For the data below, report how many lines contain the string "Launch" and write nothing more.

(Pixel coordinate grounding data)
=== Begin Enclosure ===

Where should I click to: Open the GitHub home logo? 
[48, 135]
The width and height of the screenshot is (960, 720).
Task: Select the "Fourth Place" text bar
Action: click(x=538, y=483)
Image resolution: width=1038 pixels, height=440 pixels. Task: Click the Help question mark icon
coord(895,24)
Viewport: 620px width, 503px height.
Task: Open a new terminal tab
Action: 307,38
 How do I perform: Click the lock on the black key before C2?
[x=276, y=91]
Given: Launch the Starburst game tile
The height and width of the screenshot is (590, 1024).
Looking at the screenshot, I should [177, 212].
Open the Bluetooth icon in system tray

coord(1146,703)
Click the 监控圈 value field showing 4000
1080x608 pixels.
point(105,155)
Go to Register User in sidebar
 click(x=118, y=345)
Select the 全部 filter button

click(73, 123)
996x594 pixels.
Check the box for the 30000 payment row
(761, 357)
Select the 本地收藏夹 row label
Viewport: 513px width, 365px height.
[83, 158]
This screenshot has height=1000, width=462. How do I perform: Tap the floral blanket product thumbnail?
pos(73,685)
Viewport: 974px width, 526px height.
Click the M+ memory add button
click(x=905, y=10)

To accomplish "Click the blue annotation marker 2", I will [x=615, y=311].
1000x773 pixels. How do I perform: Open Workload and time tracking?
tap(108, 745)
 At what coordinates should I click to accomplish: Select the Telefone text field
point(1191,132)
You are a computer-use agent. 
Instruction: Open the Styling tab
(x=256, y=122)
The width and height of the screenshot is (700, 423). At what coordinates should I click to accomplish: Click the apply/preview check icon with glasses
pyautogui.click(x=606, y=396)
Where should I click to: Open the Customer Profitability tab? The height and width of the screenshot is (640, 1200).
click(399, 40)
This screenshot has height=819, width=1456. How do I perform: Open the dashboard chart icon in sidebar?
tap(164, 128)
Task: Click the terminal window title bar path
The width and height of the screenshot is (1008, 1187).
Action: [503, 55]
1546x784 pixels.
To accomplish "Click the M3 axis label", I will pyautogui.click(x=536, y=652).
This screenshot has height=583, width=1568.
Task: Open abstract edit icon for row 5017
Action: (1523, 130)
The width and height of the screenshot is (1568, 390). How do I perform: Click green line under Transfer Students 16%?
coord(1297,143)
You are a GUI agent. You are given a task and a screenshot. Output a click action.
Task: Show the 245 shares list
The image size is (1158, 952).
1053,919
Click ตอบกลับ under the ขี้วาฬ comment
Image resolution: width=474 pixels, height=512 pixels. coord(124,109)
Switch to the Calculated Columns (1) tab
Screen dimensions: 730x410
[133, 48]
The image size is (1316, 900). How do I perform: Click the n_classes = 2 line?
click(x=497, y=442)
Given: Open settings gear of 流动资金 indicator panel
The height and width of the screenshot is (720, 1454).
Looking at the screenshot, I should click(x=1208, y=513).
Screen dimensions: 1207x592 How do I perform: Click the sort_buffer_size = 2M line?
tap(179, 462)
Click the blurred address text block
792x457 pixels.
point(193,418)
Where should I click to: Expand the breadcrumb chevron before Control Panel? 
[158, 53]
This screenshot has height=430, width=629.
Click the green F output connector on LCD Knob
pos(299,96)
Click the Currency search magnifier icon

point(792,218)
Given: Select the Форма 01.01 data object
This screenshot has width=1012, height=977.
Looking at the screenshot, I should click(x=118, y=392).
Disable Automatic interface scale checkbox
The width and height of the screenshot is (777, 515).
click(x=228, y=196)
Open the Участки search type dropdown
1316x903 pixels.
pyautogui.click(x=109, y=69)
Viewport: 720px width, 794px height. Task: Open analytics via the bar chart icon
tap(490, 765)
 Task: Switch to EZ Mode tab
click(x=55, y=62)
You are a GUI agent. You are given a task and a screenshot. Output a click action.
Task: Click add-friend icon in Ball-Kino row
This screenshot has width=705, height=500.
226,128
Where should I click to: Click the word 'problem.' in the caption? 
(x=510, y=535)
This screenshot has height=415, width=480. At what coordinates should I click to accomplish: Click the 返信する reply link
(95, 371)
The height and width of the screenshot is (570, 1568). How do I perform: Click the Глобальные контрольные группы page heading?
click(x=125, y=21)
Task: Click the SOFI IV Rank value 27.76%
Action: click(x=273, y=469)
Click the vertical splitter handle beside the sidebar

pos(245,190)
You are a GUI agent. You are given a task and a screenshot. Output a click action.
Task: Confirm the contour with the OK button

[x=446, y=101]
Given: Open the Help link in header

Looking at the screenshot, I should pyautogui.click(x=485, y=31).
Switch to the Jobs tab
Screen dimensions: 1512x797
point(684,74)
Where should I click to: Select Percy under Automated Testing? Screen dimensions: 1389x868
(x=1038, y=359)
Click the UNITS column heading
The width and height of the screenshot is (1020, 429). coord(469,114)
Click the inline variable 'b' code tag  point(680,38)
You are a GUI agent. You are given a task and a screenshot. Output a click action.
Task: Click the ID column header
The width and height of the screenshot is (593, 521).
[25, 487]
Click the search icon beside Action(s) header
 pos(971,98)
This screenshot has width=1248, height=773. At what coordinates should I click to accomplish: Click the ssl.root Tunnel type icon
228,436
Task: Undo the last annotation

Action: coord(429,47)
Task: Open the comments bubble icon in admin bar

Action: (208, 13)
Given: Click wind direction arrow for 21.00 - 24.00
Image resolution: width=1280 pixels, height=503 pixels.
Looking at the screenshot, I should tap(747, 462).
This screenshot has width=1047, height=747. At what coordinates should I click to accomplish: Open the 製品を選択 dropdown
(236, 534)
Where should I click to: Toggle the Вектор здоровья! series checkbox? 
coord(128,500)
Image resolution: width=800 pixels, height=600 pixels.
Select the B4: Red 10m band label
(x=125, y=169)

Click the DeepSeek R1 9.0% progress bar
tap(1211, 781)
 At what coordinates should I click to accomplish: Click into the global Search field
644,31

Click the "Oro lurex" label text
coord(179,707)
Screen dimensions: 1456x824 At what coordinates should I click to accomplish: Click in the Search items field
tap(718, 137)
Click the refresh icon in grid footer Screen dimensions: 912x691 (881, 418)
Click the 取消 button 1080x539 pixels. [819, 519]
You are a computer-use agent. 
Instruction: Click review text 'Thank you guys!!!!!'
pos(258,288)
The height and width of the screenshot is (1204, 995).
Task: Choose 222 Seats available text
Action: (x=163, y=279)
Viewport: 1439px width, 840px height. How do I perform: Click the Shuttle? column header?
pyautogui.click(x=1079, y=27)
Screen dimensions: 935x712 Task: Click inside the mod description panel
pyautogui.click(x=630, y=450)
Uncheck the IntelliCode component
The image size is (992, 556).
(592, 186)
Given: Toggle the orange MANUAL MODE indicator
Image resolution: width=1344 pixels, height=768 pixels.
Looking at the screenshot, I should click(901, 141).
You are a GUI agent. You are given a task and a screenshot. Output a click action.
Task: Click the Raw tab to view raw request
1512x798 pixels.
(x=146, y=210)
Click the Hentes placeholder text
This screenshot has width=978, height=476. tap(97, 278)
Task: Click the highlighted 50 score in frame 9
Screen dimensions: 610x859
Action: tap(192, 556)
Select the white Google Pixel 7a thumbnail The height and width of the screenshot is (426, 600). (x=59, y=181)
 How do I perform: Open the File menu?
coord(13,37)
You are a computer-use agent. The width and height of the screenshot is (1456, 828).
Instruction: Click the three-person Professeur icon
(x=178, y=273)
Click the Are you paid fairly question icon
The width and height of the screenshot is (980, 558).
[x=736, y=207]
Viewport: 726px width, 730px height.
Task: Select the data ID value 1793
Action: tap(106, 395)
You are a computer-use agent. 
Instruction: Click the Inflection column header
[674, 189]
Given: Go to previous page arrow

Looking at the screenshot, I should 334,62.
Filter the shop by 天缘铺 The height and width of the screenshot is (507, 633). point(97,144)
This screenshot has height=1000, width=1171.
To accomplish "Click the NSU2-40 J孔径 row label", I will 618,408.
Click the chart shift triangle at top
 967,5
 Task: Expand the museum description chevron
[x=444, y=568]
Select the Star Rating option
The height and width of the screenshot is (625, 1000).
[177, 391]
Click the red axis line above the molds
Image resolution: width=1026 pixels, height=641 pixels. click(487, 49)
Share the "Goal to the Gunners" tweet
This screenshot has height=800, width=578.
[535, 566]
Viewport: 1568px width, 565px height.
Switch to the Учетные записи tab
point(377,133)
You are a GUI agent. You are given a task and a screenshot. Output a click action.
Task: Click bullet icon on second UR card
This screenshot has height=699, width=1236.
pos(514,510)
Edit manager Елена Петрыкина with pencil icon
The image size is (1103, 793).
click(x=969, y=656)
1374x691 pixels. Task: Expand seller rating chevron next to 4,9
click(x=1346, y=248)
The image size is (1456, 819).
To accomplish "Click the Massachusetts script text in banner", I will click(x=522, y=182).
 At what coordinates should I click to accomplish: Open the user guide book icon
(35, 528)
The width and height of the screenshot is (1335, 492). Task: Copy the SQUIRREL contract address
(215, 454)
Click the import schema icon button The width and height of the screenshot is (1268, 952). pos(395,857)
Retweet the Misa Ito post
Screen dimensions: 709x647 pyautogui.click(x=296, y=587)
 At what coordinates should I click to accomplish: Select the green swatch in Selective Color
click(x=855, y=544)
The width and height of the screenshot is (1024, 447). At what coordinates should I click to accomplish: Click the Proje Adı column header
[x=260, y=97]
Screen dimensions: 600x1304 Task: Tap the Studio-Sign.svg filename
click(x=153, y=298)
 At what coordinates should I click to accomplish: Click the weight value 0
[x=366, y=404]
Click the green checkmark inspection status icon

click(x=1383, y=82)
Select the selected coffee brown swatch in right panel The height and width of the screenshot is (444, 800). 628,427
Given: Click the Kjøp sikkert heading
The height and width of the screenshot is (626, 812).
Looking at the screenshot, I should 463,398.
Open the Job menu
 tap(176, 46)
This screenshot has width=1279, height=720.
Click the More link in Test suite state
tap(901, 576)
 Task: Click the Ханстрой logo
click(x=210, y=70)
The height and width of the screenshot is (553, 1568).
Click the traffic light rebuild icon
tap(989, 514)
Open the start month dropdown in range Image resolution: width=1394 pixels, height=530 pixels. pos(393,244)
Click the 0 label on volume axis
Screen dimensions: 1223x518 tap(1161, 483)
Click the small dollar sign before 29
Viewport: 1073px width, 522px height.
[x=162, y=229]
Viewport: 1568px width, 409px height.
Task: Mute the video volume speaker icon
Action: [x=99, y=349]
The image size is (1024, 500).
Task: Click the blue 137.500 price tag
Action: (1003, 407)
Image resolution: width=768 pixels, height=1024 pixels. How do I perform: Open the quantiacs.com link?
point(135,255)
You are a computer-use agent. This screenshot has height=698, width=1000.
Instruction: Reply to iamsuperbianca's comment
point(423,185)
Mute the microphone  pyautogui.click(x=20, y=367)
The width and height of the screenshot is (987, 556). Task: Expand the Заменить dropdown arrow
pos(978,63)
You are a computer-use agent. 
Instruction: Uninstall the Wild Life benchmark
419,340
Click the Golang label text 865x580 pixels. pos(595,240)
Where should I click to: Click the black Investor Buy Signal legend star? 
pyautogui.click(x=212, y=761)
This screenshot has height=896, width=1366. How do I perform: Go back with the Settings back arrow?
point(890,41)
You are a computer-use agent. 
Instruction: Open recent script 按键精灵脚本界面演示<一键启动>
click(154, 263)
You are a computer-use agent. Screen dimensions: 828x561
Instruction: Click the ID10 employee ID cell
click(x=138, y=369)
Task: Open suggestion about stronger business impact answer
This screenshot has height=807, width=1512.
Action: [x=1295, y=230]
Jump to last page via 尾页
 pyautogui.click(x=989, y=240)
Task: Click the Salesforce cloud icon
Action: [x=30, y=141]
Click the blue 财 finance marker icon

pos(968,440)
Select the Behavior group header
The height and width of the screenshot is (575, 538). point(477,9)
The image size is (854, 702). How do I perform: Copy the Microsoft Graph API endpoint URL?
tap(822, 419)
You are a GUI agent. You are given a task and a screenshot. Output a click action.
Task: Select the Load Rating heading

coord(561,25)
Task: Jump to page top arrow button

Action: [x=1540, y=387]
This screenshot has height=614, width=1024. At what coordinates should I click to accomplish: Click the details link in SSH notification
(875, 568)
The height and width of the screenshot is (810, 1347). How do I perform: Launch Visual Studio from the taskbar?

=== End Enclosure ===

=== Your solution ===
2